The customer service counter is a row of registers and clerks. It may change again, but they were also redoing the restrooms for some reason, but they did have porta John's outside. All the animal heads are gone but the question is how long?????

Sad to see a good storr die. When I first heard of the buyout I wondered if it was going to change much, my question has been answered 

Sent from my SM-J737V using Tapatalk


----------



## Gordon (Sep 11, 2007)

Bass Pro is the Walmart of sporting goods stores. 
Sad to see it


----------



## backcountry (May 19, 2016)

Cedar's hasn't changed in meaningful way yet. About the same as last year and the year before. Our customer service desk was always check out though. 

There is a subtle change in brands but nothing too detrimental yet. If anything they are carrying quality stuff I can afford like midrange boat nets versus Fish Pond brand expensive silicone ones.

Time will tell.


----------



## RandomElk16 (Sep 17, 2013)

Riverdale just has one giant service counter now, as opposed to the register lines before. They moved a lot of stuff around and are also redoing their bathrooms with the porta-potty outside. 
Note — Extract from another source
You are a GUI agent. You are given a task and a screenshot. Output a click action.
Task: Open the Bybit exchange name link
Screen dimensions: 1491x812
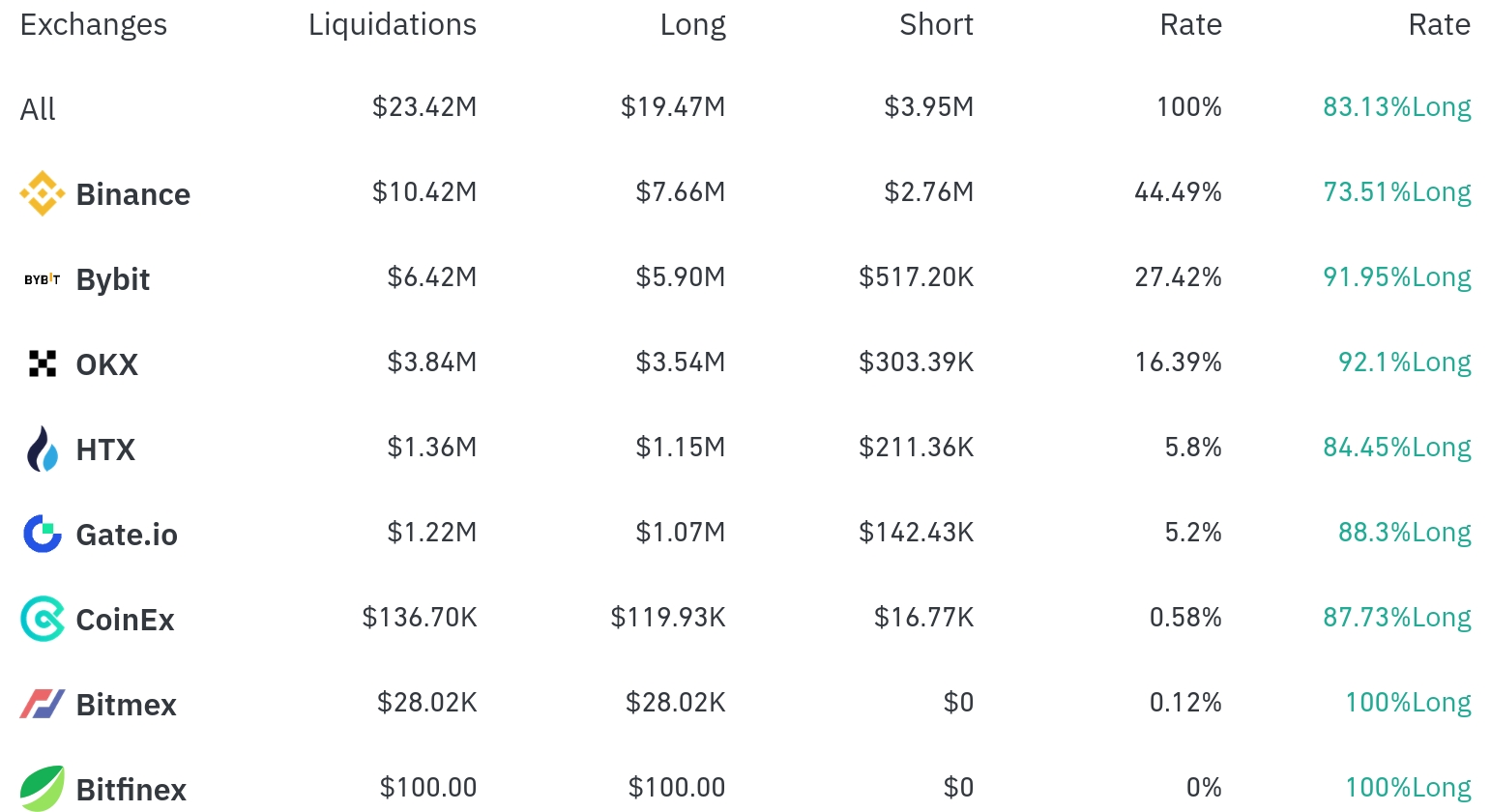113,279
Bass-pro silently creating a monopoly. Smith and Edwards went corporate too and order junk options. Most the independant that were half decent got run out of town. Kind of sad to see the state of "sporting good" stores.


----------



## callofthewild2 (May 10, 2021)

one thing is still the same. the ammo shelves are bare. but yes it is quite different than before.


----------



## PBH (Nov 7, 2007)

I have to be honest -- I didn't like the Sportsman's in Cedar. I could never find what I wanted, and was left with the option of choosing something on the more expensive side. I hate it that you can't just go buy something moderate any more -- everything is a specialty item at a premium price. Camo, for instance. You can't just go buy a camo jacket, or pair of pants in woodland camo for $20. You have to spend $100+ for designer brand camo...

Oh well.


----------



## middlefork (Nov 2, 2008)

All the heads in Riverdale that were up had email notifications to pick them up. There are new ones up but no names or scores attached. For all I know they are replica's.

Consolidation is the name of the game in sporting goods. My guess is you will see more direct sales by manufactures who don't get picked up by retail buyers.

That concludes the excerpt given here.